Document text
==================================================
If you haven’t shopped building and reno materials in a while, you may be surprised to learn about all the new various options. Whether you want to dramatically transform your space or if you just want a countertop to function for years to come, choosing will be an important decision. And of course you will need to factor in price, durability, food prep needs, style and maintenance.
Here at Home and Living we can suggest the most popular options to help you begin the research and selection process.
Known by such names as Silestone, Caesarstone, Zodiaq by Dupont, and others, these products are made of natural quartz and undergo a fabrication process versus being cut from solid stone. Consumer Reports rates these as a top choice because they are durable, resistant to stains, and easier to maintain than natural stone. This surface does not require sealing as it is not porous—a big plus for many consumers. And other benefits are that they have resistance to chipping, are waterproof and available in a large range of colors with a typical 10 to 15 year warranty.
Granite has been popular for many years now because of its natural stone beauty and variation. Each slab is unique with a beautiful depth of color and striations or veining. It is also resistant to heat and scratches, although it is porous and requires sealing and periodical resealing. You will also need to plan your “cut” because color and grain can vary from sample to sample.
==================================================
Supplied information
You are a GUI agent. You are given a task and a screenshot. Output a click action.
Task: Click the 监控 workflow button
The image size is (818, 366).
==================================================
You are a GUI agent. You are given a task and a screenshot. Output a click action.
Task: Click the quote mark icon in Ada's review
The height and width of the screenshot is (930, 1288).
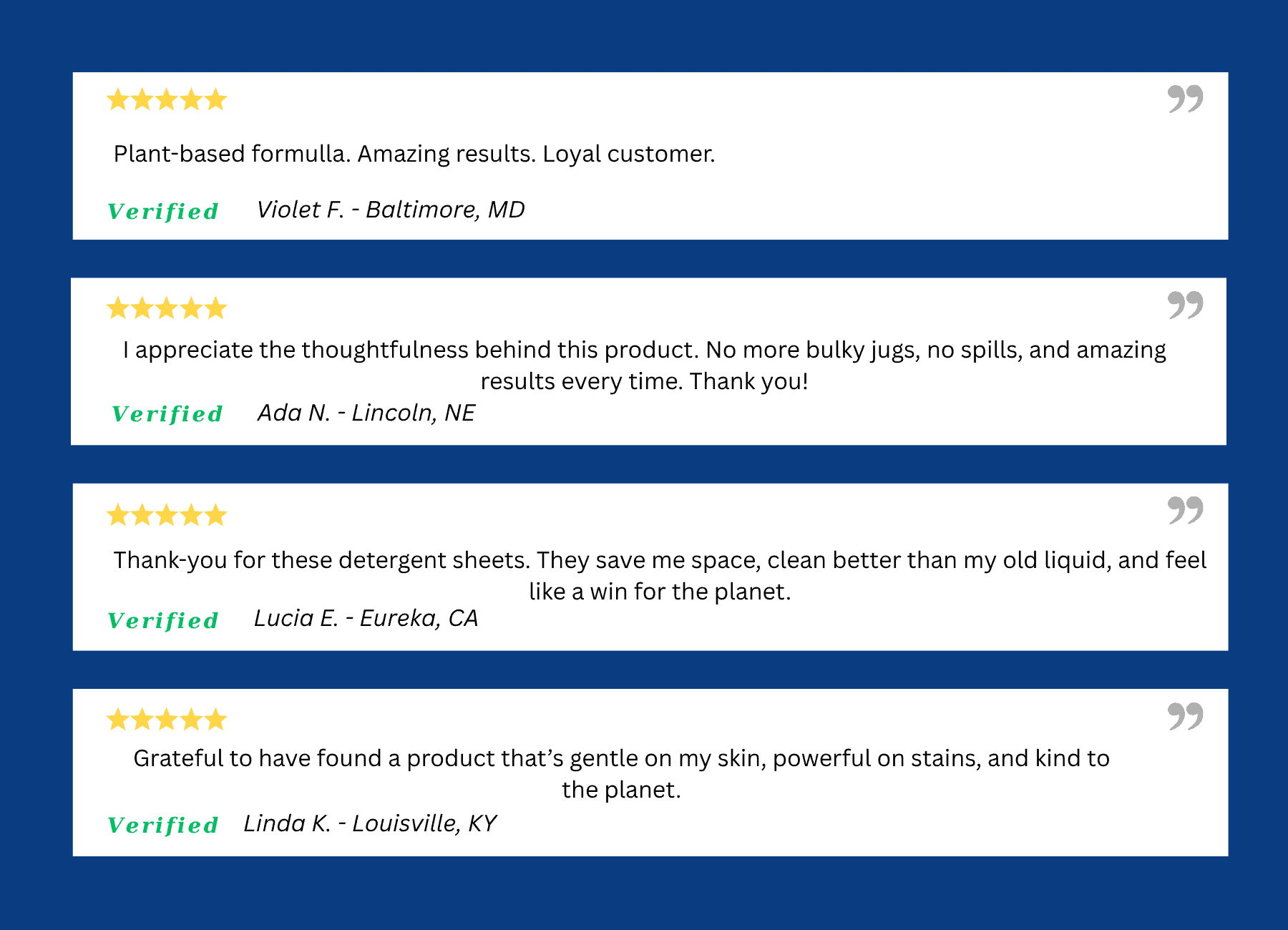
==================================================
Exercise set
1. Answer each question from the countertop text.
(a) What typical warranty length is given for the quartz products?
(b) How does Consumer Reports rate the quartz products?
(c) What two things is granite resistant to?
2. Rewrite everything in the countertop text from "If you haven’t" down to "style and maintenance.", using "vanity top" in place of "countertop".

Answers for the tasks
1.
(a) A typical 10 to 15 year warranty.
(b) As a top choice.
(c) Heat and scratches.

2.
If you haven’t shopped building and reno materials in a while, you may be surprised to learn about all the new various options. Whether you want to dramatically transform your space or if you just want a vanity top to function for years to come, choosing will be an important decision. And of course you will need to factor in price, durability, food prep needs, style and maintenance.